When dealing with large amounts of XMLs, three (3) types of problems are faced as discussed in my previous post (refer below to reference section). One( problem 1) is extracting the raw data to enhance or extend other target formats including JSON and tabular dimension, fact or big (OBTs) tables for analytics or other digital applications. Secondly (problem 2), visualising the structure of the document to expose schema and the data instance with all of its attributes including subpaths of nodes (or subtrees and subset trees). Third (problem 3) is to determine similarities between two different XML trees based on its link structures.
In my previous blog I covered measures for problem 1 which maps XML into a more tabular form while still preserving nested data structures. In this blog, we’ll discuss strategies to overcome problem 2 another piece of the XML puzzle which centres around mapping XMLs to graphs for improved visibility and subpath extraction. This step is critical especially if planning to compute tree kernels for quantifying tree structure similarities between XMLs.
The Tools
The playground material for this post is built using python and various libraries on Google Collab. ElementTree for XML parsing, Networkx for graph construction and analysis, Graphviz layout and MatPlotLib to display/visualise the graph.
Alternatively, Networkx provides several different native layouts to display graphs and support features for custom design layouts. Though the latter is a tedious task as each node position must be explicitly specified. Graphviz on the other hand offers a broad range of predefined layouts but requires a pydot or pygraphviz interface to display graphs from Networkx. Graphviz is mostly a visualisation tool and has fewer capabilities to analyse graphs as opposed to Networkx.
Consequently, in this sample constructing the graph and analysing different parts of the graph (neighbours of upward, downward and adjacent nodes) is critical as XMLs can contain 100s and 1000s of nodes. Which became the main reason why Networkx was chosen for constructing the graph. Plus Networkx also has an active community which maintains and resolves problems promptly for users.

● **THE TASKS**
- a) Please repeat the XML-to-graph passage word for word, everything from "Alternatively, Networkx provides" down to "promptly for users.".
- b) Pick up the XML-to-graph passage after its final sentence and write what comes next.

● **DATASET EXCERPT**
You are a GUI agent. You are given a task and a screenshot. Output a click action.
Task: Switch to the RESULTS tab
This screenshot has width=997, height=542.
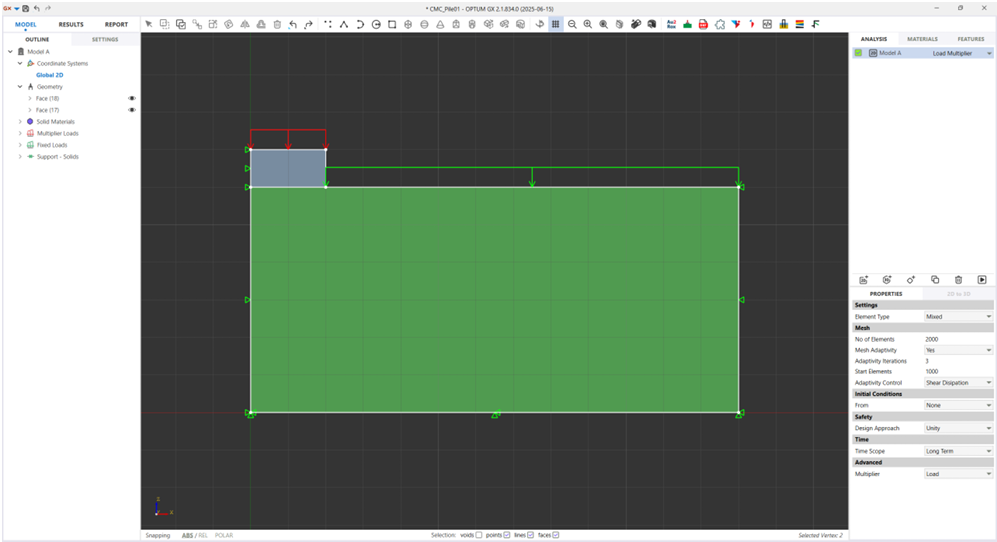71,24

● **IN RESPONSE**
- a)
Alternatively, Networkx provides several different native layouts to display graphs and support features for custom design layouts. Though the latter is a tedious task as each node position must be explicitly specified. Graphviz on the other hand offers a broad range of predefined layouts but requires a pydot or pygraphviz interface to display graphs from Networkx. Graphviz is mostly a visualisation tool and has fewer capabilities to analyse graphs as opposed to Networkx.
Consequently, in this sample constructing the graph and analysing different parts of the graph (neighbours of upward, downward and adjacent nodes) is critical as XMLs can contain 100s and 1000s of nodes. Which became the main reason why Networkx was chosen for constructing the graph. Plus Networkx also has an active community which maintains and resolves problems promptly for users.

- b)
The process
The process of mapping XMLs into a graph is broken into 3 simple steps. In step 1, data (or key features of the XML) is extracted from the XML document and stored into an array structure. In step 2, the array output of step 1 is used to generate a new array containing element label, element node ID, subpath and ancestor node ID. In step 3, the array output of step 2 which contains all the subpaths, is consumed to construct a graph reflecting the XML structure.
This design creates room for future improvement. In the event, a new attribute has to be added or an existing one needs enhancements, the specific steps are revisited to make adjustments with minimal impact to other builds or steps.
Step 1 - Prepare features from raw XML File
As mentioned above, step 1 is all about extracting the ‘right stuff’ from the XMLs. We presented a recursive function in the last post capable of crawling into deep XML structures. The same function is reused here to perform tasks in step 1 with minor alterations. Data extracted are the element tag, parent tag, structural level of the element (depth), and a system generated unique node ID for each element. Data is a dictionary type stored in an array structure.
In successive stages, system generated attributes such as the element level and nodeID are beneficial in identifying specific nodes in large XMLs (100s and 1000s of elements/nodes) with deep structures and repeated element identifiers (e.g. same labels for elements).
Step 2 - Generate subpaths for XMLs
Step 2 consumes the output of step 1 which is an array table consisting features of XMLs mentioned in step 1.
In this step, the python function (generate_subpaths() as specified in sample code) traces back all predecessors of an element node in order and captures the resulting attribute as a subpath. The same function maps every element node with its parent and ancestors.
Step 3 - Constructing the graph from XML Data
Step 3 is easy if step 1 and step 2 are resolving correctly. Output of step 2 (the array containing subpath and accessory data) is consumed by the python function (e.g. construct_graph() as specified in sample code) to construct and generate the graph.
The graph output generated in this step is now ready for further analysis using Networkx capabilities (e.g. neighbours, predecessors, successors, adjacency). Slice and zoom into parts or subgraphs of the graph to extract patterns as necessary.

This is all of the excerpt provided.